Each line of the data below that carries the word "dark" needs to be copied.

Stored entries
________________________________________
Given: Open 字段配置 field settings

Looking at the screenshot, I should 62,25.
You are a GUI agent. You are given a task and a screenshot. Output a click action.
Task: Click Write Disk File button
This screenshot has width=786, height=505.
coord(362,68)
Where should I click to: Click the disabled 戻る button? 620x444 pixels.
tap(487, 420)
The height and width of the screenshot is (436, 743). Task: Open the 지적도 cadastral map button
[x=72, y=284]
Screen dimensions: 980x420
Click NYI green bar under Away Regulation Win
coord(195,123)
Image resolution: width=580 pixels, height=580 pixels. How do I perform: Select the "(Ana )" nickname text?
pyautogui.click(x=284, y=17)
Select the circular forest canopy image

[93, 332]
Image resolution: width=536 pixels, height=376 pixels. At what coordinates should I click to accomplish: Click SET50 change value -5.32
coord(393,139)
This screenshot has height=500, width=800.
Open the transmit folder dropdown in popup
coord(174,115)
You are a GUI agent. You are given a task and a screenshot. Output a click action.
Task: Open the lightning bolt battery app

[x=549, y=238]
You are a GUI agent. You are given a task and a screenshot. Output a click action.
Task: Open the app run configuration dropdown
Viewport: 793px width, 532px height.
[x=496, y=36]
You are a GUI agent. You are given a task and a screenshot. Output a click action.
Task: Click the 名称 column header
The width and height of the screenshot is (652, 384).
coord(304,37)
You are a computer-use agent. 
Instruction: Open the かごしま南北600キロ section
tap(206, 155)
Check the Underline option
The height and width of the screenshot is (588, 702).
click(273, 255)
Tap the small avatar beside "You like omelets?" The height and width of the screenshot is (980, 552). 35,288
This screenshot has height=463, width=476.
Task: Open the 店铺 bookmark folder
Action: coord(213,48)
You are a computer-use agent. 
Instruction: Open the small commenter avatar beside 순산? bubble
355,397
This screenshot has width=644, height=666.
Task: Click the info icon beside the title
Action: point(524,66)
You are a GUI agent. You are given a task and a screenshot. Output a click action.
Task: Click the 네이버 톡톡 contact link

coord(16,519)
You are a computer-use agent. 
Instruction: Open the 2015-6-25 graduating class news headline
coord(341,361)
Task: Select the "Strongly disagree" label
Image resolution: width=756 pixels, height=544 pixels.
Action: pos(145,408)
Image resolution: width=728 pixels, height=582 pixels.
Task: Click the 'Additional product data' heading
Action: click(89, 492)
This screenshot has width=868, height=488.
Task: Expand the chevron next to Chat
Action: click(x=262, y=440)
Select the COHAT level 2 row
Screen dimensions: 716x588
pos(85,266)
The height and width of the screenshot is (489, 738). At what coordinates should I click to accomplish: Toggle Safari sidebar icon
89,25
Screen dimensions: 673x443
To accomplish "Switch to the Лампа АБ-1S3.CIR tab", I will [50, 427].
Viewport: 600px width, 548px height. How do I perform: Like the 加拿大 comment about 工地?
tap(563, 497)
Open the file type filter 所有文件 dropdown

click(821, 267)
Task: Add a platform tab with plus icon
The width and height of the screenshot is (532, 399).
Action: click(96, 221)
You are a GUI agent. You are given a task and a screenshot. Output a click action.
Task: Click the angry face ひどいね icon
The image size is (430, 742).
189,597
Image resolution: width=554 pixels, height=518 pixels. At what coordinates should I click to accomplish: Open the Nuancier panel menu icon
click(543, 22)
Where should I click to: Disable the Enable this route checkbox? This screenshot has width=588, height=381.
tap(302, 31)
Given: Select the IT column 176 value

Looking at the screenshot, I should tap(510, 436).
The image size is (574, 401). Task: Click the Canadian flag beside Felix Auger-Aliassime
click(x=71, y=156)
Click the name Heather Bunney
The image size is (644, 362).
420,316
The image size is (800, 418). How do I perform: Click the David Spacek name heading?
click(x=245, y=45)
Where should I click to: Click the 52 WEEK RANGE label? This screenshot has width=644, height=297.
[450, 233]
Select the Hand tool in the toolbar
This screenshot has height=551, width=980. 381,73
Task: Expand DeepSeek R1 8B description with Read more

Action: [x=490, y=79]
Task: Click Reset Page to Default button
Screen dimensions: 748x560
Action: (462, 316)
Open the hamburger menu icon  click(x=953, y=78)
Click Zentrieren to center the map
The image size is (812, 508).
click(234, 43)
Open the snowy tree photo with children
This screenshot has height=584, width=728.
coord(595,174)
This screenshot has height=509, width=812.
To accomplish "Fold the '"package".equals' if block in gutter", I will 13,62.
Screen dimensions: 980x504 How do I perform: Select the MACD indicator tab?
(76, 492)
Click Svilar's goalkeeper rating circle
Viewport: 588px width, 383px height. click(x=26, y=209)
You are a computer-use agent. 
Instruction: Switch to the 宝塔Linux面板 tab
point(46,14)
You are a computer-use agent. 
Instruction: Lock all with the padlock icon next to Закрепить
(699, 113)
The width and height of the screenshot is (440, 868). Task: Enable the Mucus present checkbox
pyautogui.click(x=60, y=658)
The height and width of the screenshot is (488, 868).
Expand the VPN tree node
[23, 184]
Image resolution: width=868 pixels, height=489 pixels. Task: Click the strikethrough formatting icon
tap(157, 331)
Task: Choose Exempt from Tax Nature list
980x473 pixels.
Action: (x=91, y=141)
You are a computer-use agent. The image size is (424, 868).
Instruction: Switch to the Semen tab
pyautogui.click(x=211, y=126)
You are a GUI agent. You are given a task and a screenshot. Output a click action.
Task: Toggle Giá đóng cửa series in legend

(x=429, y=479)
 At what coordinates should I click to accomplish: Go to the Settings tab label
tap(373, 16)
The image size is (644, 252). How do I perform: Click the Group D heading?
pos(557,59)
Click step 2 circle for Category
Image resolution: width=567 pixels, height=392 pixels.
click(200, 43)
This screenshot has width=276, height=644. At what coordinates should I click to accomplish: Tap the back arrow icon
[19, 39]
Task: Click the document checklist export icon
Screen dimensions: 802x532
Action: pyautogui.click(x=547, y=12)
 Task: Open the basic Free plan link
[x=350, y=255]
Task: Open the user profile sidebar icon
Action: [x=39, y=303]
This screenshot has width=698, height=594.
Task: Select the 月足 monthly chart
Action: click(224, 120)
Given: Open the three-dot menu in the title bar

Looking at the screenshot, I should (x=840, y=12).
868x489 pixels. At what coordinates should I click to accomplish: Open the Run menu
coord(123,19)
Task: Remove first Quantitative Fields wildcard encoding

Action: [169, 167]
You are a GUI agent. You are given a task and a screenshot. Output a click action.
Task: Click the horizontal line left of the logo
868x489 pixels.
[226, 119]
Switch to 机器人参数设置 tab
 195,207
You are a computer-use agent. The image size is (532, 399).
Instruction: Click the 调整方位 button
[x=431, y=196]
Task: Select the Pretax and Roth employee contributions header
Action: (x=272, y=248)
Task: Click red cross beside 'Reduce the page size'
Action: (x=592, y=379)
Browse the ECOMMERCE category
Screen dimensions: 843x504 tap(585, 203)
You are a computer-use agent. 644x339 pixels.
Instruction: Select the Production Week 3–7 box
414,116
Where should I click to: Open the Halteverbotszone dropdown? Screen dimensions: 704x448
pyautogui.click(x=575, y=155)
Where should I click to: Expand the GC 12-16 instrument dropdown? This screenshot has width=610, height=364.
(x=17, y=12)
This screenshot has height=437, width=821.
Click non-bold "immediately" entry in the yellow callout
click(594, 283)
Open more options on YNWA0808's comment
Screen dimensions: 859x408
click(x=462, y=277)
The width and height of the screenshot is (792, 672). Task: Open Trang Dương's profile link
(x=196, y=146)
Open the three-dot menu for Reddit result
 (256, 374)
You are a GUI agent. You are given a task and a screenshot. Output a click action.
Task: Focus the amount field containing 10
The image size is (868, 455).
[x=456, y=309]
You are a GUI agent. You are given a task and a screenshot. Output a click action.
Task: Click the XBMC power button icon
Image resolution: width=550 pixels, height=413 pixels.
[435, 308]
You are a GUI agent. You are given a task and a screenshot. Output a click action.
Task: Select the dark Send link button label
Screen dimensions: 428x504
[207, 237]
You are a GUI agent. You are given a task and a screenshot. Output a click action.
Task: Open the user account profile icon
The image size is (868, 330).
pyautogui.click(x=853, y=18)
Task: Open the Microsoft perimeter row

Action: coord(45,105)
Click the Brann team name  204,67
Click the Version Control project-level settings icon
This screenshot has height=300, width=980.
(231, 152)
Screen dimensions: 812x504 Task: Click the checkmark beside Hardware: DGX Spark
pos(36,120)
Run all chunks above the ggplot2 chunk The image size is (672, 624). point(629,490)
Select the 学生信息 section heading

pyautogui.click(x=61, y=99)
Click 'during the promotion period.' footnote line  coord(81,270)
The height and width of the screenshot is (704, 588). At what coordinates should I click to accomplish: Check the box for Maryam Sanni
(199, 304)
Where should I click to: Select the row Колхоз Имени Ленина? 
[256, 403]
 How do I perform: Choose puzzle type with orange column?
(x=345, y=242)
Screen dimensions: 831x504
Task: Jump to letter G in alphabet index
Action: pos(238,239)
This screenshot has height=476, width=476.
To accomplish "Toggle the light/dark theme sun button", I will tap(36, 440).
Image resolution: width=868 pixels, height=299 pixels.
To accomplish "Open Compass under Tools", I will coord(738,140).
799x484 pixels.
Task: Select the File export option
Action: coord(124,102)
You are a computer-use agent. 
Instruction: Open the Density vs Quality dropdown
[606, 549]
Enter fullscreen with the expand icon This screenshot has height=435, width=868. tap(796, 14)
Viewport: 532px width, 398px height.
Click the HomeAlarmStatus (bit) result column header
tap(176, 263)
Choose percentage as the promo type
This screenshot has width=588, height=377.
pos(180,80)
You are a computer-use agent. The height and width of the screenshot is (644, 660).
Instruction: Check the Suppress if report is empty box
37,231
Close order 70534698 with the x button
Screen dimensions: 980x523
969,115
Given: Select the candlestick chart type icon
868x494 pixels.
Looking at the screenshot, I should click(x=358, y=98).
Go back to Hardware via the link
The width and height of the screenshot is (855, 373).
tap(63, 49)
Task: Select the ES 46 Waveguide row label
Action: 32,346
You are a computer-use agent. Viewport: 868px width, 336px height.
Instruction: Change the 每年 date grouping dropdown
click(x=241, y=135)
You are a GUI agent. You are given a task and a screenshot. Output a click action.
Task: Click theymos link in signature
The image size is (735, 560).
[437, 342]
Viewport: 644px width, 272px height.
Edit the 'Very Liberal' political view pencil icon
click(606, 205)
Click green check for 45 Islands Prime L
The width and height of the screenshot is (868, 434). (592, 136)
________________________________________
*RESPONSE BOX*.
Task: Select the dark Send link button label
To accomplish "Toggle the light/dark theme sun button", I will tap(36, 440).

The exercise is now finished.